Please say how many lines in the records below contain the word "folder", giving only the number.

── INPUT DATA

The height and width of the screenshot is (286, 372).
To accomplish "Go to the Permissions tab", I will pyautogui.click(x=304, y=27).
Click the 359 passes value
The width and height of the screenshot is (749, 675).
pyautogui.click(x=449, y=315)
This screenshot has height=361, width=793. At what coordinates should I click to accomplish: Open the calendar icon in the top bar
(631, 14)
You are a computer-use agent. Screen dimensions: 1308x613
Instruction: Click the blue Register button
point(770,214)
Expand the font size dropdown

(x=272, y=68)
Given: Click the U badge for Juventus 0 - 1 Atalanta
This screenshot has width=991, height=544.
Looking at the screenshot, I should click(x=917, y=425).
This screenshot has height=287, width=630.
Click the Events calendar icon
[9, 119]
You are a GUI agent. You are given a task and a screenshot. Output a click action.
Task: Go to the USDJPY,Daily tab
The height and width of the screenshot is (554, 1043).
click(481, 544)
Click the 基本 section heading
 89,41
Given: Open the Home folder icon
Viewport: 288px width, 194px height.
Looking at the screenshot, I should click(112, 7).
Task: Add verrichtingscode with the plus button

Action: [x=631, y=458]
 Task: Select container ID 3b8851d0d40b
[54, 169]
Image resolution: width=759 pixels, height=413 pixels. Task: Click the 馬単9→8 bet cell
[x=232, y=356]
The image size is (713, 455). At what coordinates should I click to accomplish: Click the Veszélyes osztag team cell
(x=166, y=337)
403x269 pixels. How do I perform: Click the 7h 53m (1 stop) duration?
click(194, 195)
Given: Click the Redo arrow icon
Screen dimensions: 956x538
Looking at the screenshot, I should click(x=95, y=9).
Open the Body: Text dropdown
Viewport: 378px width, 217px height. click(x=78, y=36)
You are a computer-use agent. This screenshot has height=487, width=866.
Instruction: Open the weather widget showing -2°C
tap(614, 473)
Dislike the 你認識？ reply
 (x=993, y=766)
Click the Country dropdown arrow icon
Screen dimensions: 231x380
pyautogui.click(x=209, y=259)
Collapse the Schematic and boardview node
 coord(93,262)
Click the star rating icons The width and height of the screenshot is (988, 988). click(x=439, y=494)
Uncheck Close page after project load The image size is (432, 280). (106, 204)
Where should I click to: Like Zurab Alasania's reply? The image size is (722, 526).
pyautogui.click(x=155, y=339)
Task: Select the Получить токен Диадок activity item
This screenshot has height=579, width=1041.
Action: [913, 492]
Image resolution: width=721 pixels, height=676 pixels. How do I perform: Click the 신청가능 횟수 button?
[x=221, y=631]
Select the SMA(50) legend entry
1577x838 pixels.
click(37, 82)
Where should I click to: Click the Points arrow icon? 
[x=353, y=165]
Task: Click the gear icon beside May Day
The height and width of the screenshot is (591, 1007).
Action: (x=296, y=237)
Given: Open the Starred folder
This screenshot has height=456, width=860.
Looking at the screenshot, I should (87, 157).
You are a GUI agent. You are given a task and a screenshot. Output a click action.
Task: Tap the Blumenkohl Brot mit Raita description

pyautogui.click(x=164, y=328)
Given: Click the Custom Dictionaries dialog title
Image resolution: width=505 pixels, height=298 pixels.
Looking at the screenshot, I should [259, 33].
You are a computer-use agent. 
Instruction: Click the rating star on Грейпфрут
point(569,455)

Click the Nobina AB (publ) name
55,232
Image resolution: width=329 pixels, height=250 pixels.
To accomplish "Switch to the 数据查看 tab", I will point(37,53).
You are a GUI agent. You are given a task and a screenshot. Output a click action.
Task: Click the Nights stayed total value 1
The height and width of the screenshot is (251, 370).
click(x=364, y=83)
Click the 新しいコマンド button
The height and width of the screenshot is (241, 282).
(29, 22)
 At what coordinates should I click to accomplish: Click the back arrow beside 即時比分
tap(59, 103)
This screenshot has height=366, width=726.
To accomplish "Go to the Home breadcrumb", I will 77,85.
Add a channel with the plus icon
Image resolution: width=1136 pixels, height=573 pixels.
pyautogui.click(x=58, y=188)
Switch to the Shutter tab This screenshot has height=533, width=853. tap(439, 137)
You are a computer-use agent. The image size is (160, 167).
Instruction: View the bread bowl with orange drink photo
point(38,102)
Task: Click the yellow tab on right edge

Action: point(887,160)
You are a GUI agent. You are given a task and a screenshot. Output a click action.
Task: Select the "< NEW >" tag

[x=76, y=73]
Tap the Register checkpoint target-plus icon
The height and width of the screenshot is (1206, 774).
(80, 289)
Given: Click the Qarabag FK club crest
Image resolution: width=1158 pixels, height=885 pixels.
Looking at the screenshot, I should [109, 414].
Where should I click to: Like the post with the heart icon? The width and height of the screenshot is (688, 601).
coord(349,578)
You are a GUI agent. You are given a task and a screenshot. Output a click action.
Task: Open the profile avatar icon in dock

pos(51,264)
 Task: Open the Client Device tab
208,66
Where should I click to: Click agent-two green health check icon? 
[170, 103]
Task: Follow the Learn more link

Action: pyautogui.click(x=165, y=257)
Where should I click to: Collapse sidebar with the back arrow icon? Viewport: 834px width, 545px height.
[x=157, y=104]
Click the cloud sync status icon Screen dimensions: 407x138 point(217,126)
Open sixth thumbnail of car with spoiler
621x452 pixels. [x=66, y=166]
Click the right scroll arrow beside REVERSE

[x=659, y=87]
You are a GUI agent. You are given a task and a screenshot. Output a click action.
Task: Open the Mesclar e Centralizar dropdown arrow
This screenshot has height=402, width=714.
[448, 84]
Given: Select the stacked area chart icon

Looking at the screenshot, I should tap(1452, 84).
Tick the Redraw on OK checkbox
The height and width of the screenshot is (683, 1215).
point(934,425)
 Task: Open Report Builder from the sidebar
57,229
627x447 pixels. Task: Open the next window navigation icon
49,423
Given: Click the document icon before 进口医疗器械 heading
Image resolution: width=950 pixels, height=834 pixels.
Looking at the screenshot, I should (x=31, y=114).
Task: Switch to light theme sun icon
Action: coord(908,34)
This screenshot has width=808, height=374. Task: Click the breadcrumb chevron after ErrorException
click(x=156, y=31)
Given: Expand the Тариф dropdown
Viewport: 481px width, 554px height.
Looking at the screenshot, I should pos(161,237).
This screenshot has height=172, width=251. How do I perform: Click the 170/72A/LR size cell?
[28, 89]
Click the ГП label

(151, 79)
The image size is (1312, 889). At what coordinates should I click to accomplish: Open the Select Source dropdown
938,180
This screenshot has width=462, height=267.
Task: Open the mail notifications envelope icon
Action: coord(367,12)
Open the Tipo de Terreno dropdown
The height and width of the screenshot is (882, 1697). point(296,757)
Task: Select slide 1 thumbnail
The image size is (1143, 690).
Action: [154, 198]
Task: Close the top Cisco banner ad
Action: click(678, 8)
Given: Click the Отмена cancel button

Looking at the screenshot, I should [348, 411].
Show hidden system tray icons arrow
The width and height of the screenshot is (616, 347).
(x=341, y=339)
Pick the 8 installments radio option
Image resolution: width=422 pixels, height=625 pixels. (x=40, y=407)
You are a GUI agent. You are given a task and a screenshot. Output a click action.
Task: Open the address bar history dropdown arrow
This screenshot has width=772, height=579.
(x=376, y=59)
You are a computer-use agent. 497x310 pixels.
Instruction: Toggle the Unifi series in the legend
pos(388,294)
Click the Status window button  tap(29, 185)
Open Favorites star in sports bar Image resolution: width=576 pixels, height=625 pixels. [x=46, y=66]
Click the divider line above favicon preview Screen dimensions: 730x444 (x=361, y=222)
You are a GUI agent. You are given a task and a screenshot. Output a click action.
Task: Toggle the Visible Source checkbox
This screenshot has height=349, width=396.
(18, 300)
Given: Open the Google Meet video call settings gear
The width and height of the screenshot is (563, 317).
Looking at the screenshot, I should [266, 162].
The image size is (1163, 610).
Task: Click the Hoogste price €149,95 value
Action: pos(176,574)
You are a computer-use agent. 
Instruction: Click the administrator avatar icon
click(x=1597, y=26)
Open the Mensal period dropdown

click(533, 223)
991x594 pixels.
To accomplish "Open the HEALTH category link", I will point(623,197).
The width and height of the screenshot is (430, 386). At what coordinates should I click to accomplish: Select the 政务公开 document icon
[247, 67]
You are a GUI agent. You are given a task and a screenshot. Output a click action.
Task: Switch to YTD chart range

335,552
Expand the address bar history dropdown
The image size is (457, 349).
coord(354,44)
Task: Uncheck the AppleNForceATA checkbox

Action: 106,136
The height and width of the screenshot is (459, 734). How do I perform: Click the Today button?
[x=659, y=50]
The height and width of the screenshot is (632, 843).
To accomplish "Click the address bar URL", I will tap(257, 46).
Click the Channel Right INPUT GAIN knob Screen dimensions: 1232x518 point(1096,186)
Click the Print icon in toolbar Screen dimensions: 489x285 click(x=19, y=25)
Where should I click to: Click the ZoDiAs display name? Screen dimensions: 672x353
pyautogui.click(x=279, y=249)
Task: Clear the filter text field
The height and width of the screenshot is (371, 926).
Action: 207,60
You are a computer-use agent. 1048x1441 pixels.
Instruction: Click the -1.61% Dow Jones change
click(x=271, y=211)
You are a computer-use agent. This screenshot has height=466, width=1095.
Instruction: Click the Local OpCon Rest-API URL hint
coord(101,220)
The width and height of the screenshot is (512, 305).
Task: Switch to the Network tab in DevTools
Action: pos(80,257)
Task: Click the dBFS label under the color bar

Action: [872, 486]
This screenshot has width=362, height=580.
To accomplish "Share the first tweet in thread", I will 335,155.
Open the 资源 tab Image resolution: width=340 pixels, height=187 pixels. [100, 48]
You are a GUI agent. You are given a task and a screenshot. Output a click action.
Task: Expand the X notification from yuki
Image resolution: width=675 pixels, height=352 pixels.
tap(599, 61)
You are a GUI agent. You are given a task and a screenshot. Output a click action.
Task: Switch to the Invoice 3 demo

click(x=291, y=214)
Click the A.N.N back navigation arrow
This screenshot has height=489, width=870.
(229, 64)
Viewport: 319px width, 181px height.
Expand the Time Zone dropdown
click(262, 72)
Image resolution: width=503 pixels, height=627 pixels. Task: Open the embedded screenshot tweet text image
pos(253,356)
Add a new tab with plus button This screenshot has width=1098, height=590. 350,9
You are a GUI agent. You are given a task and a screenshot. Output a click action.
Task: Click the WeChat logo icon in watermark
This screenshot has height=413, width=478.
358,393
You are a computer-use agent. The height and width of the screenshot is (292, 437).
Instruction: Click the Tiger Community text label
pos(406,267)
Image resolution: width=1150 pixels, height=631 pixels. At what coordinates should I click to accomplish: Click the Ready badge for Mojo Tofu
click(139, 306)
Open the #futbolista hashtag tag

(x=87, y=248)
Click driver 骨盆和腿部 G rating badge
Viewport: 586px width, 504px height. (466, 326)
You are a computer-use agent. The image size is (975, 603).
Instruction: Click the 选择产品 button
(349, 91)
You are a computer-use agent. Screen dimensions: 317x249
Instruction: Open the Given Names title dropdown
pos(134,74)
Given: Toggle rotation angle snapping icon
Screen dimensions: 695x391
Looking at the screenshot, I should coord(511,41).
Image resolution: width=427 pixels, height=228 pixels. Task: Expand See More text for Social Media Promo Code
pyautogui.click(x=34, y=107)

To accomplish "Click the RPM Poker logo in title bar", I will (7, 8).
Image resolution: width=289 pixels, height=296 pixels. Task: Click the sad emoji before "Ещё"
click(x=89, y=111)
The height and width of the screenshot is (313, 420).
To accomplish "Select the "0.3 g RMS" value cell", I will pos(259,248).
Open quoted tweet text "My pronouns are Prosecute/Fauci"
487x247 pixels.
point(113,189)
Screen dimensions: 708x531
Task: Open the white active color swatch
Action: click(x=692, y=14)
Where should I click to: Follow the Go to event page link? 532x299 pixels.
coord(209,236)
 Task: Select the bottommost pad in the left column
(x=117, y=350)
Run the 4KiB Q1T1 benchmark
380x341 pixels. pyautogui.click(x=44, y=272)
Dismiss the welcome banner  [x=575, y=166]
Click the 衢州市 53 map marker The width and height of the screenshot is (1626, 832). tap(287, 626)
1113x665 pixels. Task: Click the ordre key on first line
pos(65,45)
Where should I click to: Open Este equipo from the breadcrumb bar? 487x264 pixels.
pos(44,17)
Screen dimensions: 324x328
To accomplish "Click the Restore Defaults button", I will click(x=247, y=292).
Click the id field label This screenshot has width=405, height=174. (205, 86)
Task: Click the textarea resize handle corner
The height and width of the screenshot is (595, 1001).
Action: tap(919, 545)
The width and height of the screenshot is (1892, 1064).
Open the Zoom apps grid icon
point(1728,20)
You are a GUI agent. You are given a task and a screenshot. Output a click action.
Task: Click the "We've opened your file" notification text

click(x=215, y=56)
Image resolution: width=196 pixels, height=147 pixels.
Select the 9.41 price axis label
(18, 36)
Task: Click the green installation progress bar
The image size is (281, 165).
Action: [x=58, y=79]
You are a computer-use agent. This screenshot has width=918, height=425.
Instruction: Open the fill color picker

────

## [EXPECTED ANSWER]
2